EDITORIAL: FCS, Education, and the dreaded ‘m’ word
December 8, 2004
If you discuss the combination of the Colleges of Education and Family and Consumer Sciences with the corresponding faculty members, make sure to never use the word “merger.” The planning committee purposely avoids the word, and all communications from the colleges called the move a combination rather than a merger.
Why is that? Well, the word “merger” has very specific connotations. The technical definition of “merger” is the dissolving of two companies into a newly created third entity. This entails a new corporation, with virtually no remnants of the original two companies.
In addition, the word “merger” is only a breath away from “hostile takeover,” a Darwinian business principle where one company takes over another and guts the target company of all its old leadership. This type of showdown between the two colleges almost certainly won’t happen, but “merger” might give off that connotation.
In contrast, a combination is “an alliance of persons or parties for a common purpose; an association.” Rather than a homogenous new entity that has no remnants of the two original parts, a combination is an alliance where the two departments still retain their distinct features.
This is why the current FCS faculty so vehemently prefers “combination.” FCS alumni already have to live with the fact that Iowa’s only FCS college won’t exist anymore. They don’t want to see the traditions of the school become absorbed and obscured into a new school that doesn’t represent their alma mater.
We hope the new combination of the FCS and Education colleges become a combination and not a merger. It’s obvious the staff of these two colleges are striving toward that goal — they renamed the new college “the College of Human Sciences” since it focuses on the shared attributes of the individual schools.
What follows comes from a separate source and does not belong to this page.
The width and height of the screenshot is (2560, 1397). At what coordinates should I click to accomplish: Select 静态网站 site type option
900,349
Sure, the new moniker is a bit confusing — since the “Human Science” college neglects several human science disciplines, such as political science, anthropology, etc. — but the spirit of focusing on the common attributes while retaining the distinct features should be commended.
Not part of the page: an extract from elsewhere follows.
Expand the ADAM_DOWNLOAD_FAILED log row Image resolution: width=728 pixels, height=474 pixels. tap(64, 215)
Clumping the two schools together is still an unfortunate situation that nobody wanted, and “combination” sounds like a P.R. ploy to paint a rainbow on a raw sewage plant.
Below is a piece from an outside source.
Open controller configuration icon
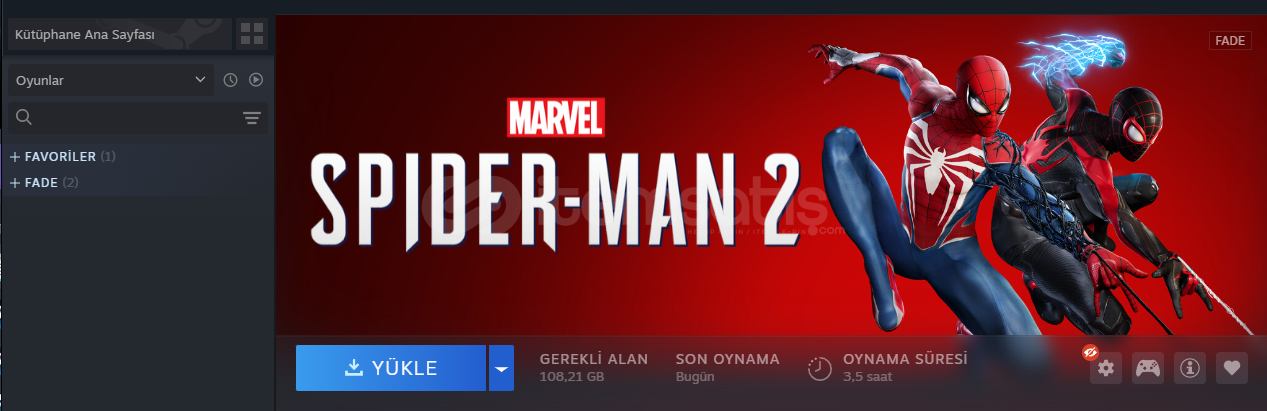Screen dimensions: 1267x411 1147,368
Daily editors originally thought the intentions of avoiding the word “merger” sounded dubious.
But the two departments aren’t dubious, and they realize that the combination is not a glorious new day, but an unfortunate way to save Iowa State $500,000. Nevertheless, we hope both schools can retain the unique characteristics that made them nationally renowned.
If the staff want to be zealous about calling the merger a “combination,” we hope they remain just as zealous in making their semantics a reality.